Ильдефонса не так-то просто было отвлечь.
– И теперь я предлагаю обсудить фундаментальную, элементарную истину: что есть «ЕСТЬ»? Именно в этом заключается основная проблема магии. Чародей не спрашивает «Почему?», чародей спрашивает «Как?». Вопрос «Почему?» заводит в смехотворный тупик. Каждый ответ на него заставляет задавать еще один вопрос следующим образом.
Вопрос: «Почему Риальто носит черную шляпу с золотыми кисточками и плюмажем из красных перьев?»
Ответ: «Потому что он желает хорошо выглядеть».
Вопрос: «Почему Риальто желает хорошо выглядеть?»
Ответ: «Потому что он стремится вызывать восхищение и зависть у коллег».
Вопрос: «Почему он стремится вызывать восхищение?»
Ответ: «Потому что, будучи человеком, он – животное, движимое социальными инстинктами».
Вопрос: «Почему человек – животное, движимое социальными инстинктами?»
И так далее – вопрос порождается каждым ответом, до бесконечности. Поэтому…
Охваченный страстным порывом, Хуртианц вскочил на ноги. Размахнувшись, он швырнул коричневую бутыль на пол и разбил ее вдребезги.
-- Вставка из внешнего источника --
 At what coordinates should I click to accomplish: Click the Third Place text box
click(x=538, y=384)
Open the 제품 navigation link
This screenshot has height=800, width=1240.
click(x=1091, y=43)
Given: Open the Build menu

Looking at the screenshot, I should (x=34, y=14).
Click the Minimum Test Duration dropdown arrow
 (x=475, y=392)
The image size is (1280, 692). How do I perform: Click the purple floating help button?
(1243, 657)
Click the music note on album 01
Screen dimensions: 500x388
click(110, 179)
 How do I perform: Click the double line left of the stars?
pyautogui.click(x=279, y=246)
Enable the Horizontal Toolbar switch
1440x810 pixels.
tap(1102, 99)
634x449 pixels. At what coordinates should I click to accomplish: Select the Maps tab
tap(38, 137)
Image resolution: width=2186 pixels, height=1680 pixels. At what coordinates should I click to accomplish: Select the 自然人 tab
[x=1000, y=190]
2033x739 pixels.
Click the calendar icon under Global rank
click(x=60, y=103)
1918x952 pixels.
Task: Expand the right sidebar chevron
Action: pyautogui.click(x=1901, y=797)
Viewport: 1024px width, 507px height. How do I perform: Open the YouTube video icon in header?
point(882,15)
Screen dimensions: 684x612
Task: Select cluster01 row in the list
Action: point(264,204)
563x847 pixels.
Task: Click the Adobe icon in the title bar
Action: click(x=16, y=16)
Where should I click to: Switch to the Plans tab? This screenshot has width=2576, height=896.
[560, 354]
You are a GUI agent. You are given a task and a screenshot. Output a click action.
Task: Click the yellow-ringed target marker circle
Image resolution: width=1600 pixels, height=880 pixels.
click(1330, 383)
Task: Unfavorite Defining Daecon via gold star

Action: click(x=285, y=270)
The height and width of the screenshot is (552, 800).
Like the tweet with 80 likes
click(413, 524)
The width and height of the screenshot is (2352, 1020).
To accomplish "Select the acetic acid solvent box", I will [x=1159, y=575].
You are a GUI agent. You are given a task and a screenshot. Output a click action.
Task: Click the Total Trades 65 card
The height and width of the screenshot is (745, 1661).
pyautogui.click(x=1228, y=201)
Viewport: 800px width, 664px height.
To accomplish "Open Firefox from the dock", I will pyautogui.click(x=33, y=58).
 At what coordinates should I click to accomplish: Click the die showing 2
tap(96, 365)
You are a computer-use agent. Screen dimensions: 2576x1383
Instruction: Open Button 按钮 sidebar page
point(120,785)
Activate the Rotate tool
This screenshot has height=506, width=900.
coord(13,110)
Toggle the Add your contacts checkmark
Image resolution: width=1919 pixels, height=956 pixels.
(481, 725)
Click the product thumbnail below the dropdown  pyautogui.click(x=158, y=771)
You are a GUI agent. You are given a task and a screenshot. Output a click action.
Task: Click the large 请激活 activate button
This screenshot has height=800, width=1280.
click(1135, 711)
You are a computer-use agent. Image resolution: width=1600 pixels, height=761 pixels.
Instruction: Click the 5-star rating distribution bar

– С меня довольно невыносимой бессмысленной болтовни! Подобное недержание речи выходит за рамки зловредности – это порок, разврат, заразная болезнь!
– Деликатный вопрос, – спокойно заметил Эрарк. – Что вы можете сказать по этому поводу, Ильдефонс?
– Хуртианца следовало бы наказать за грубость, – заявил Ильдефонс. – Но он уже притворяется безмозглой пьяной свиньей, чтобы избежать моего гнева.
– Ложь, наглая ложь! – взревел Хуртианц. – Ничего я не притворяюсь!
Ильдефонс пожал плечами:
– При всех его недостатках в том, что касается полемики и магии, по меньшей мере откровенности Хуртианцу не занимать.
Хуртианц сдержал ярость и произнес:
– Кто может сравниться с вами в словоблудии? В качестве чародея, однако, мои навыки превосходят ваши жалкие потуги настолько же, насколько внешность Риальто Изумительного превосходит вашу немощную дряхлость.
Теперь Ильдефонс разозлился:
– Посмотрим, кто из нас немощен! – Одним взмахом руки он разбросал во всех направлениях окружавшие их массивные каменные блоки – теперь чародеи стояли на обнаженных плитах, озаренные ярким полуденным светом.